Le 17 novembre dernier, l’Assemblée nationale a voté comme un seul homme la proposition de loi du député Sylvain Waserman (Modem). Celle-ci transposait, avec quelques bonus, une directive européenne d’octobre 2019 sur « la protection des personnes qui signalent des violations du droit de l’Union ». Si le choix de proposer un texte plus ambitieux que la norme européenne n’avait alors pas fait débat, il en va autrement du Sénat (dominé par la droite), qui examine le texte en séance depuis hier.

36 associations et syndicats ont appelé à manifester mercredi 19 janvier devant le Sénat © Jean Nicholas Guillo / Greenpeace

Plusieurs mesures-phares ont déjà été biffées par la commission des lois du palais du Luxembourg (voir le comparatif sur le site du Sénat). Par exemple, celle-ci propose de restreindre le périmètre des alertes aux seules violations du droit, alors que la version soumise par l’Assemblée nationale prévoyait de pouvoir dénoncer une « menace ou un préjudice pour l’intérêt général ». En clair, les lanceur·ses d’alerte ne pourraient plus dénoncer des pratiques inacceptables si elles sont légales. Parmi celles-ci : l’optimisation fiscale, le broyage des poussins ou encore les effets nocifs de certains produits ou médicaments autorisés.

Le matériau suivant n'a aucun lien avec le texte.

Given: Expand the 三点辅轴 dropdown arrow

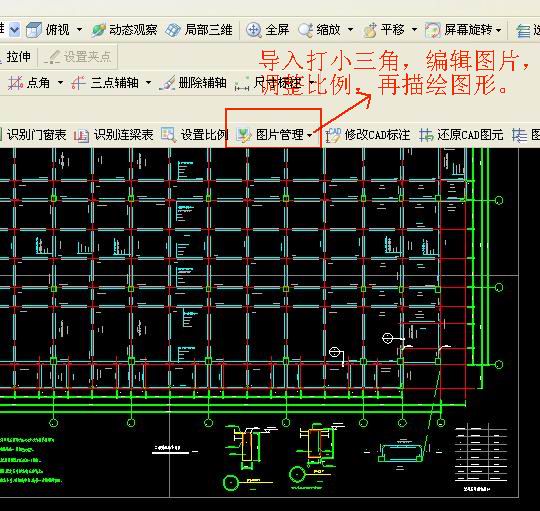Looking at the screenshot, I should 148,83.
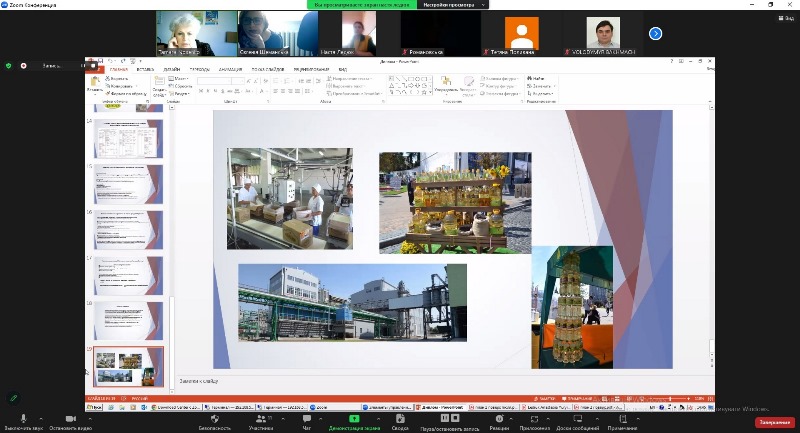Open the Insert ribbon tab
The width and height of the screenshot is (800, 433).
[144, 69]
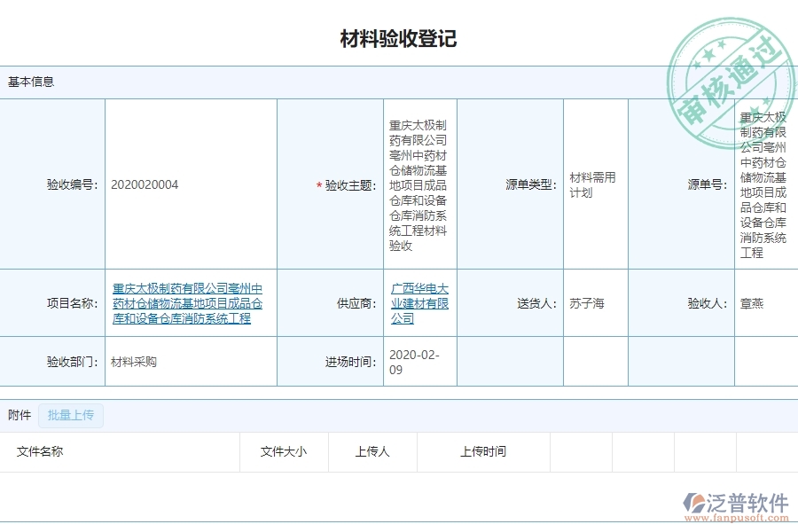The width and height of the screenshot is (798, 532).
Task: Open the 广西华电大业建材有限公司 supplier link
Action: [419, 302]
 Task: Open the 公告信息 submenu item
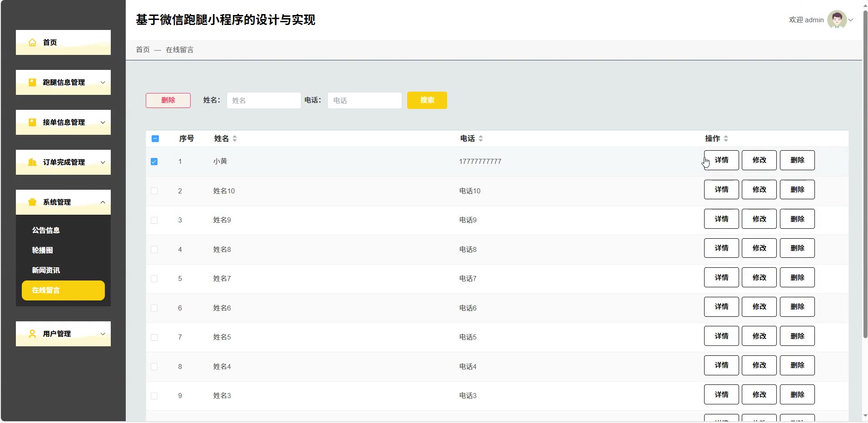[46, 231]
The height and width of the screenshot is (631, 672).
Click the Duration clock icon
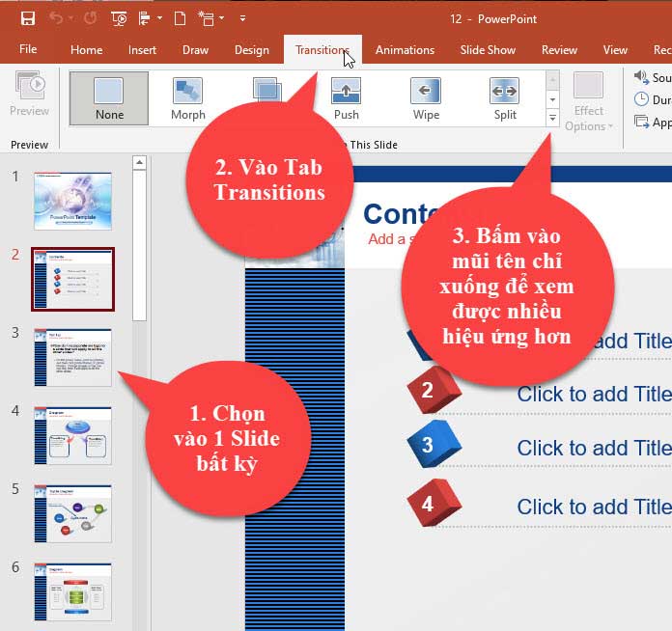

D’autres amendements prévoient aussi de restreindre le statut de lanceur·se d’alerte aux personnes impliquées dans le cadre de leur activité professionnelle. Ce qui exclurait les victimes (patients, clients) et les associations qui décideraient d’accompagner ces lanceur·ses d’alertes. Si les amendements de la commission des lois sont votés tels quels par le Sénat aujourd’hui, une tentative de conciliation avec l’Assemblée nationale aura lieu dans le cadre d’une commission mixte paritaire. En cas de désaccord, les député·es auront le dernier mot.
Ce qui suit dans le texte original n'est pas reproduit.